Sports

Boys Golf: Riverhead earns share of league championship

Riverhead High School’s boys golf team was set up to have a tremendous season in 2020, one year after sharing its first league title with Suffolk County League VII co-champion Mattituck. With five of its top six players returning from that 2019 squad, things looked most promising in 2020 — until the coronavirus pandemic and school budget cuts struck.

The 2020 fall sports season in Suffolk was pushed back to this past spring, and then Riverhead sat out that season because of an austerity budget that had no provisions for sports.

That left the Blue Waves with a completely new team this season. Nine players, all first-year varsity players.

What was to be expected from them? That was the big question mark. That was the mystery.

“Coming into this year with no returning varsity players and no golf at all last year, I had no idea what to expect,” said coach Steve Failla.

Well, mystery solved, and it is a bit of a surprise.

Riverhead did quite well for itself, sharing the League VII crown with Mattituck for the second time in three years. The teams defeated each other, 6-3, on their home courses, Cherry Creek Golf Links in Riverhead on Sept. 21 and North Fork Country Club in Cutchogue on Oct. 7, to finish with 9-1 league records.

Who saw that coming?

“It was definitely unexpected as to what we were to accomplish, but I think we did a pretty good job,” senior Logan Swenk said before Riverhead’s 7-2 non-league win over Westhampton Beach last Thursday at Cherry Creek.

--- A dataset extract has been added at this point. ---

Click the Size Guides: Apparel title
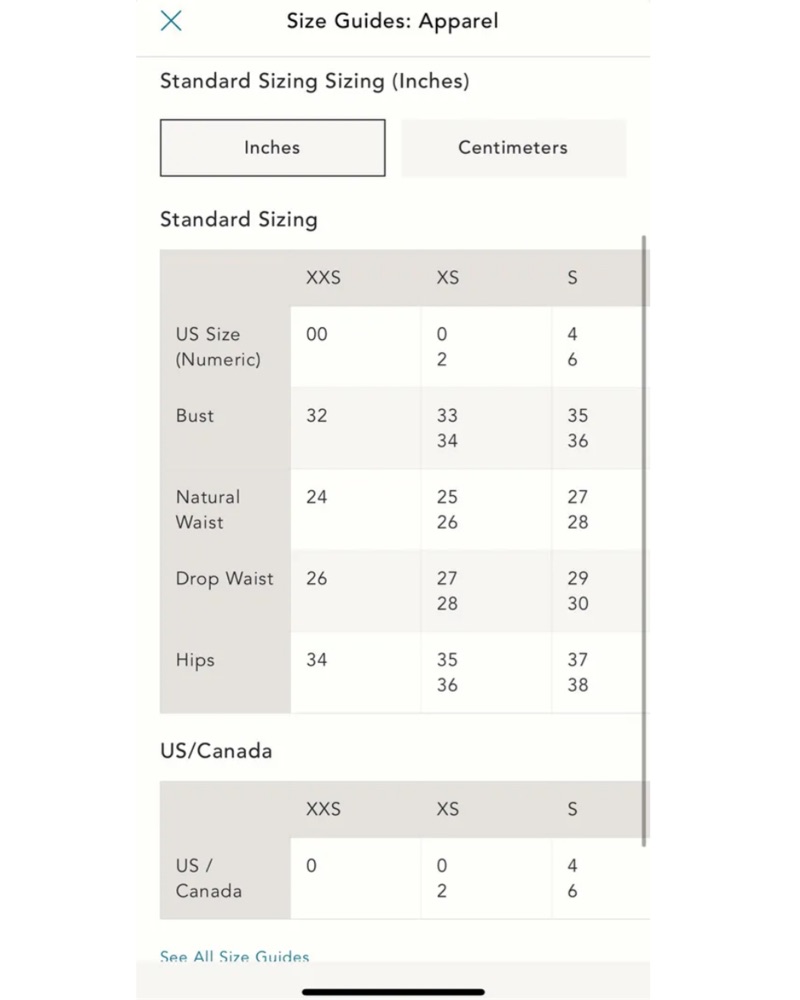The image size is (800, 1000). tap(392, 21)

Riverhead senior Ryken Kutner said the unexpected nature of the championship made it all the more sweeter. “This year we really had all odds stacked against us because we didn’t have a season last year, so it’s really a big deal for the program,” he said. “It’s really nice.”

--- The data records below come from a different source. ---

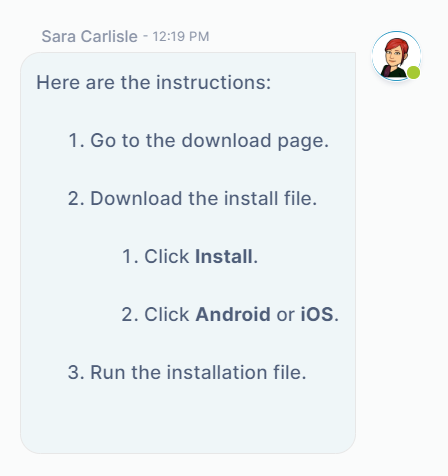448x476 pixels.
Task: Select the 'Go to the download page' step
Action: coord(209,140)
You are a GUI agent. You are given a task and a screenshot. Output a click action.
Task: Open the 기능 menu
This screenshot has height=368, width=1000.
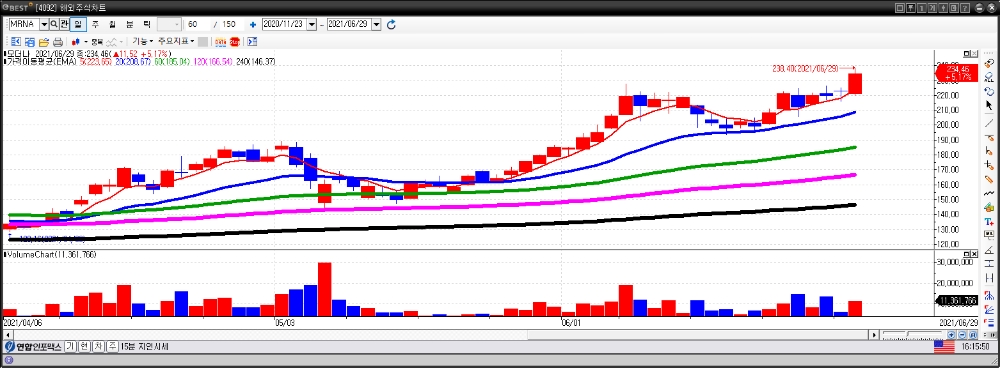pos(143,41)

Failla said, “To their credit, the momentum that was created prior to the budget going down fortunately was strong enough to, you know, keep it going through the year of [the] austerity budget.”

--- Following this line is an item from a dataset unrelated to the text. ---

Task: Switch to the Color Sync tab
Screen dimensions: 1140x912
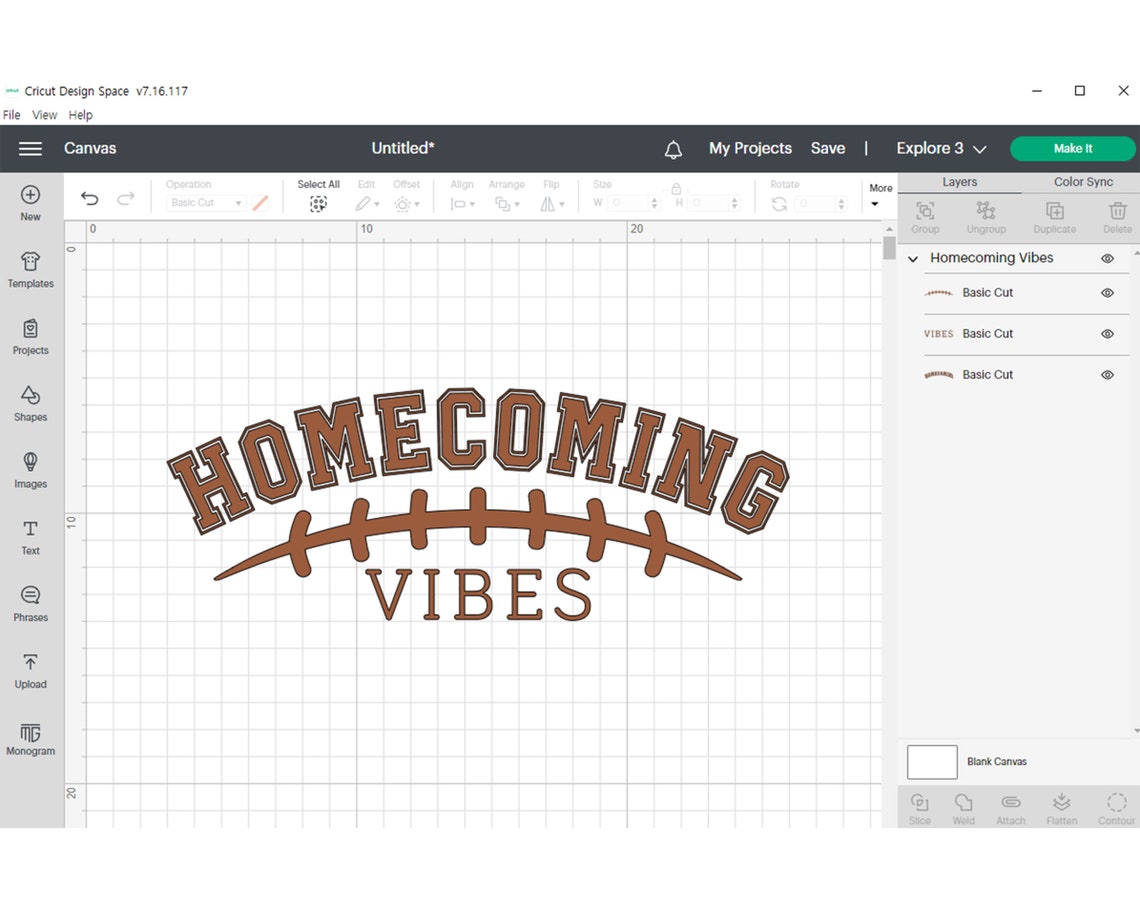Action: [1083, 182]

Riverhead’s top player, senior Matt Caputo, had a team-leading 40.0 nine-hole average in the League VII season. (Credit: Bob Liepa)

Many of the players worked on their games in the offseason, and that made a difference.

Matt Caputo, a senior who missed the opportunity to play on the team with his brother Anthony before Anthony graduated in June, was leading the team with a nine-hole average of 40.0, not too far ahead of eighth-grader Colby Baran’s 40.3 entering last Thursday’s match. Riverhead’s home matches are played on Cherry Creek’s par-36 front nine.

Failla said his Nos. 3-5 spots have been shared by junior Jace Pesce, sophomore Griffin Sumwalt and sophomore Zachary Timpone. Kutner, Swenk, senior John Barry and senior Justin Weber typically contend for the No. 6 spot.

“I know some of these kids,” Caputo said. “I’d play with some of them outside of school golf. They’re all good kids. They all play pretty competitively, especially the top six. I knew we definitely had a chance at doing some damage this year.”

Swenk said: “We were set back with the budget, COVID, you know. Here, no one really expected us to be as good as we definitely are this year. So yeah, that’s pretty cool.”

Riverhead, which reached the final four of the Suffolk team tournament in 2019, clinched a bye as a team into the county individual championship tournament, but Caputo, Baran, Sumwalt, Pesce and Timpone qualified individually.

“I just like how we can be so consistent, like we haven’t really had a bad match,” said Kutner.

Referring to the league title, Kutner said: “It’s a little bit, you know, sour/sweet because we had the chance to just be champions by ourselves. But, you know, you can’t be mad about it because in the end we are champions.”